1 lipca zacznie obowiązywać rozporządzenie ministra środowiska z 29 grudnia 2016 r. w sprawie szczegółowego sposobu selektywnego zbierania wybranych frakcji odpadów. Nowe przepisy wprowadzają we wszystkich gminach w Polsce jednakowy model selektywnego zbierania odpadów a nawet ujednolicone kolory pojemników i worków. Papier ma trafić do niebieskiego kosza lub worka, szkło - do zielonego, metal i tworzywa sztuczne - do żółtego, odpady ulegające biodegradacji - do brązowego. To właśnie jest nowość, przynajmniej dla mieszkańców Malborka, ponieważ do tej pory wszelkie kuchenne resztki wyrzucane były do kontenerów na śmieci zmieszane.

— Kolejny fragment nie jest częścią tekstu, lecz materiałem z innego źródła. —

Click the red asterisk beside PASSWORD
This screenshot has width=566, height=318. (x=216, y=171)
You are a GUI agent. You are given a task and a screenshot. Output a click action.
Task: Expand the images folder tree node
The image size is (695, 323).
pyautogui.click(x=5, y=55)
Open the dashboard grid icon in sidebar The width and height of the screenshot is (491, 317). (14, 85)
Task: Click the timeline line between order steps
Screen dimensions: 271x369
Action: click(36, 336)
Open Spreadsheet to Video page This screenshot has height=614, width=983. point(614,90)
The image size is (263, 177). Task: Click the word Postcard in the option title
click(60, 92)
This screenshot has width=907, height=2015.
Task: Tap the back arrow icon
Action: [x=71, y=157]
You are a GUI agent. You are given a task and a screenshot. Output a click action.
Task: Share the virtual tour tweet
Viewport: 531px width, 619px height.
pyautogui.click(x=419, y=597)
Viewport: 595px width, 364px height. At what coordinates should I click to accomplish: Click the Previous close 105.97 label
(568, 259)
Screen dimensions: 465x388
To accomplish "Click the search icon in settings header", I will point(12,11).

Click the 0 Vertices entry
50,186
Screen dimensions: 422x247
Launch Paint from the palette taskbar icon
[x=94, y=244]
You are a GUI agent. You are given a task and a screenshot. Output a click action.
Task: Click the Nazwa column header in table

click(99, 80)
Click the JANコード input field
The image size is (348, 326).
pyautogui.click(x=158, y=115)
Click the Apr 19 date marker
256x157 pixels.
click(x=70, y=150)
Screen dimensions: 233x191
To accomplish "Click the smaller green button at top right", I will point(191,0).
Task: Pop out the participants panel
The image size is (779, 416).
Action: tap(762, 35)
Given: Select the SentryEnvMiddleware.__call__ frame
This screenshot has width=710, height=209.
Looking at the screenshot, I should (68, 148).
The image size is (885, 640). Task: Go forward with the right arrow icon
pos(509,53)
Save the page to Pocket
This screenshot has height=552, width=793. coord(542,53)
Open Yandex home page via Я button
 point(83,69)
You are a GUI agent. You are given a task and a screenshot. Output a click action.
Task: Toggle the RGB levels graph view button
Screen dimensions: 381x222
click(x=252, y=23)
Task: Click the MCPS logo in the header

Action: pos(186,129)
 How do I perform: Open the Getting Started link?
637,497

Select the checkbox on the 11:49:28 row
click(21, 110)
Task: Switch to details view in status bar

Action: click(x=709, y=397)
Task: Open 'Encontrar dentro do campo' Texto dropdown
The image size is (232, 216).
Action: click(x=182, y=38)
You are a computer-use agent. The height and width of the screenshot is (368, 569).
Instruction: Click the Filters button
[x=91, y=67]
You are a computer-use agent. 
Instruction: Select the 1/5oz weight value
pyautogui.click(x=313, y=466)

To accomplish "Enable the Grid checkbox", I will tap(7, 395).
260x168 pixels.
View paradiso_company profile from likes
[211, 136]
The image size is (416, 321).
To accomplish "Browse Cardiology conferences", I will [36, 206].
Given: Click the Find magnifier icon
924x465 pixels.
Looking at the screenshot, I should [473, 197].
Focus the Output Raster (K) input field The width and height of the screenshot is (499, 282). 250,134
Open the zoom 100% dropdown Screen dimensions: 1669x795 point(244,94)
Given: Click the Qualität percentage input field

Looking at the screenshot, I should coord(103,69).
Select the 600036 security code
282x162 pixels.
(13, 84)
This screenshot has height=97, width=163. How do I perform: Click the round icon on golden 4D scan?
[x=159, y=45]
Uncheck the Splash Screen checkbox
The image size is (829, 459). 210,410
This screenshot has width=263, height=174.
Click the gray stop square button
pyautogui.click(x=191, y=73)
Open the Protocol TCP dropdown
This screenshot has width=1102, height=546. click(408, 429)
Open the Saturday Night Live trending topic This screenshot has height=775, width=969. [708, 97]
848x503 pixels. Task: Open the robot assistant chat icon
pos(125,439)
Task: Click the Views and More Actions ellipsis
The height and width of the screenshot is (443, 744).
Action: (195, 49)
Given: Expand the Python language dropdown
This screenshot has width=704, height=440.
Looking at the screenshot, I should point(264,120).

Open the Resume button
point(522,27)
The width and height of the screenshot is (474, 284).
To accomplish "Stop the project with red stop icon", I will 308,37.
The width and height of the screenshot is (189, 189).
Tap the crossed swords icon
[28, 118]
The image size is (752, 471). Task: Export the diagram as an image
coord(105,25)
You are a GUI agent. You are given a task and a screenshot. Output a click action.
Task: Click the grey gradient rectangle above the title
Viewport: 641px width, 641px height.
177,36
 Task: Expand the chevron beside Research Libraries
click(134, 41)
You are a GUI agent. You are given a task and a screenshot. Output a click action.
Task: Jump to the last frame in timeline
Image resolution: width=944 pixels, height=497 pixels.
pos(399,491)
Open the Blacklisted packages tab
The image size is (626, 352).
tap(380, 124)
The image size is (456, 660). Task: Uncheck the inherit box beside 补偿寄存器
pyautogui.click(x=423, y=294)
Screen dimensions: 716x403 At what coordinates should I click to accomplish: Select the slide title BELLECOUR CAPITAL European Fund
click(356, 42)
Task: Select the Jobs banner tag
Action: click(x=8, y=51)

- Przygotowujemy kampanię edukacyjną, która będzie adresowana do najmłodszych. To oni najszybciej chłoną wiedzę, którą będą mogli stosować w swoich domów, instruując przy okazji członków swoich rodzin – dowiedzieliśmy się od Marka Charzewskiego, burmistrza Malborka.
Resort wprowadził pięcioletni okres przejściowy na wprowadzenie nowych pojemników na odpady. Najpierw więc na dotychczasowych pojawią się tylko tabliczki informujące o ich przeznaczeniu.
Jak tłumaczy resort środowiska, do 2020 r. Polska musi zwiększyć poziom recyklingu i przygotowania do ponownego użycia: papieru, metali, tworzyw sztucznych i szkła do 50 proc. Natomiast obecny poziom odpadów poddawanych recyklingowi wynosi 26 proc. i jest jednym z najniższych w Unii Europejskiej. Co więcej, podkreśla ministerstwo, nieosiągnięcie założonego poziomu recyklingu grozi utratą unijnych funduszy na gospodarkę odpadami w wysokości ok. 1,3 mld zł.